**Texto para leer:**

Cuando apenas de veinte años y con su hijo menor recién nacido, su
esposo, un cruzado, murió en un viaje a defender Tierra Santa. Isabel
casi se desespera al oír la noticia, pero luego se resignó y aceptó la
voluntad de Dios. Rechazó varias ofertas de matrimonio y se decidió
entonces a vivir en la pobreza y dedicarse al servicio de los más
pobres y desamparados.
El sucesor de su marido la desterró del castillo y tuvo que huir con
sus tres hijos, desprovistos de toda ayuda material. Ella, que cada
día daba de comer a 900 pobres en el castillo, ahora no tenía quién le
diera para el desayuno. Pero confiaba totalmente en Dios y sabía que
nunca la abandonaría, ni a sus hijos. Finalmente algunos familiares
la recibieron en su casa, y más tarde el Rey de Hungría consiguió que
le devolvieran los bienes que le pertenecían como viuda, y con ellos
construyó un gran hospital para pobres, y ayudó a muchas familias
necesitadas.
Un Viernes Santo, después de las ceremonia, cuando ya habían
desvestido los altares en la iglesia, se arrodilló ante uno y delante
de varios religiosos hizo voto de renuncia de todos sus bienes y voto
de pobreza, como San Francisco de Asís, y consagró su vida al
servicio de los más pobres y desampardos. Cambió sus vestidos de
princesa por un simple hábito de hermana franciscana, de tela burda y
ordinaria, y los últimos cuatro años de su vida (de los 20 hasta los
24 años) se dedicó a atender a los pobres enfermos del hospital que
había fundado. Se propuso recorrer calles y campos pidiendo limosna
para sus pobres, y vestía como las mujeres más pobres del campo. Vivía
en una humilde choza junto al hospital. Tejía y hasta pescaba, con tal
de obtener con qué compararles medicinas a los enfermos.
Tenía un director espiritual que para ayudarla en su camino a la
santidad, la trataba duramente. Ella exclamaba: «Dios mío, si a este
sacerdote le tengo tanto temor, ¿cuánto más te debería temer a Ti, si
desobedezco tus mandamientos?»

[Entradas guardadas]
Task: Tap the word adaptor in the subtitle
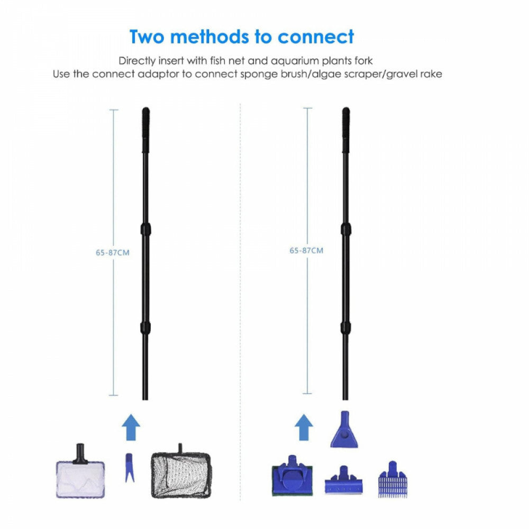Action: [158, 74]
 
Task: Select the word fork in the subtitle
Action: [363, 61]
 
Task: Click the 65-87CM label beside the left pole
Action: [113, 252]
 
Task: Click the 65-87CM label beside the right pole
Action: [306, 250]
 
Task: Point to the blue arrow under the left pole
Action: [131, 427]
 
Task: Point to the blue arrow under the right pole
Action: [304, 427]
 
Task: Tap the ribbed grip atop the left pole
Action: [146, 130]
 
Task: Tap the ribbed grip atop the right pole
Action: [346, 130]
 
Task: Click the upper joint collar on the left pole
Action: [146, 229]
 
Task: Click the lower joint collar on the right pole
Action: [345, 327]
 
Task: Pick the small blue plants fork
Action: [130, 468]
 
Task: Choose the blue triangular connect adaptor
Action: [344, 430]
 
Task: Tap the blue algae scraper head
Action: [343, 480]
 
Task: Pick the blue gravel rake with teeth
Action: [393, 479]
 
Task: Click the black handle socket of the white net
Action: [80, 454]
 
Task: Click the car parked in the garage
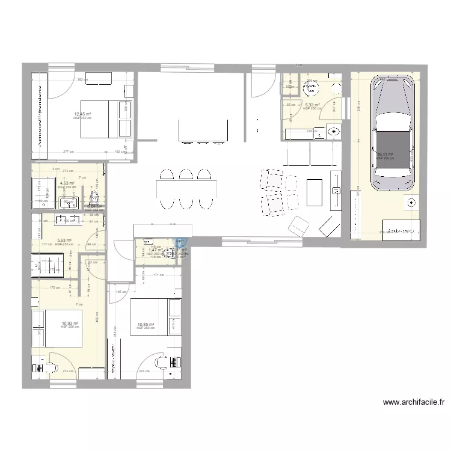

**Tareas por realizar:**
**A)** Pasa al inglés esta oración del texto sobre Isabel: «Vivía en una humilde choza junto al hospital.»
**B)** Reproduce el fragmento del texto sobre Isabel que va desde «Cuando apenas de» hasta «pobres y desamparados.», ambos incluidos.

**Respuestas por tarea:**
**A)** She lived in a humble hut next to the hospital.

**B)**
Cuando apenas de veinte años y con su hijo menor recién nacido, su
esposo, un cruzado, murió en un viaje a defender Tierra Santa. Isabel
casi se desespera al oír la noticia, pero luego se resignó y aceptó la
voluntad de Dios. Rechazó varias ofertas de matrimonio y se decidió
entonces a vivir en la pobreza y dedicarse al servicio de los más
pobres y desamparados.